Even those allergic to his work must surely now admit that the case for Dylan goes beyond his music. In his own peculiar, perverse way, he has survived extraordinary pressures to offer a sort of unfolding lesson on how to live a full and fulfilled artistic life.
He has shown that talent is nothing without work. For over 50 years, he has been writing and composing with a wild extravagant energy, performing on what has been called “the never-ending tour”. In his spare time, he has written a brilliant memoir and has presented the ground-breaking Theme Time radio series.
He has never been trapped by the past. The title of the 1967 documentary about his tour of London, Don’t Look Back, has proved to be prescient. Unlike almost any other celebrity in his late sixties, Dylan has never rested on past achievements.
He knows that only the second-rate enjoy the trappings of fame. To others, his refusal to play the apparently harmless games of public life – the chat-shows, the film premieres, the photo shoots – may seem like arrogance but, from an early age, Dylan has recognised that the public want something back in return for the gift of celebrity.
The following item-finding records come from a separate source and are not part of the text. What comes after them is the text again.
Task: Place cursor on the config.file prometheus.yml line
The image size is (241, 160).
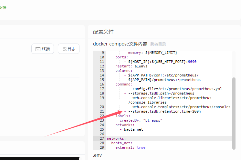Action: point(175,89)
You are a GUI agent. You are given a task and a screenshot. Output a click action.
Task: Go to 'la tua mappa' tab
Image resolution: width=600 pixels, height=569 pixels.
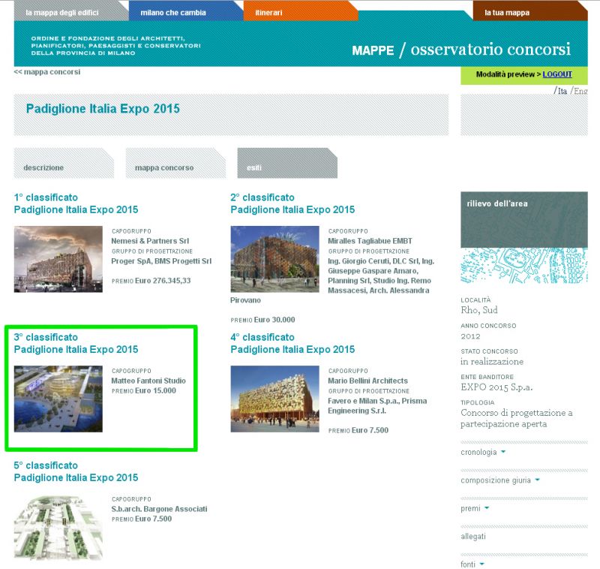coord(507,13)
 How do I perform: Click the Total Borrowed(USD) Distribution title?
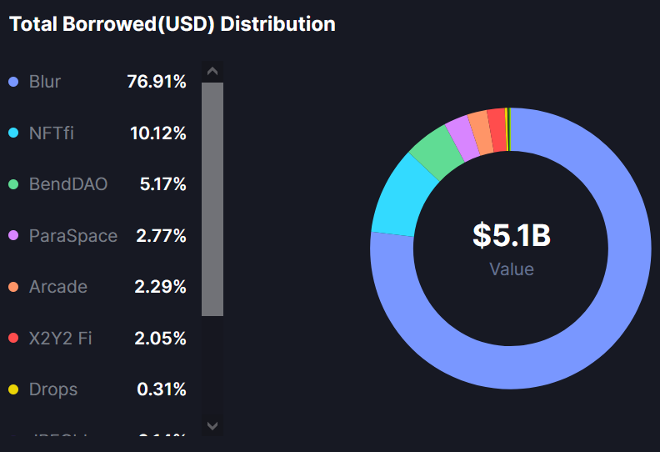tap(173, 24)
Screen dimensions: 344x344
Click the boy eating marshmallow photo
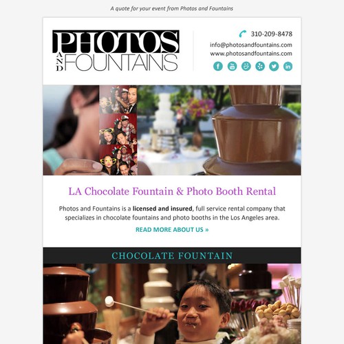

With every decade, he has broken down barriers. The overt protest songs of his youth were merely the start of a life of subversion. Thanks to an instinctive bloody-mindedness, he has embraced precisely the music, the religious faith, the business deal which is most likely to wrong-foot those believe that they know him.
In doing so, he has shown that, in music, there are no rules of cool. His radio shows have helped revive all sorts of genres – unfashionable, politically incorrect – which were in danger of being forgotten.
His has not been a comfortable life, and he may not be a particularly nice man. Yet there is a sort of glorious integrity to someone so absurdly gifted, so lauded, who can remain so stubbornly himself. We are truly lucky to be around the same time as Bob Dylan.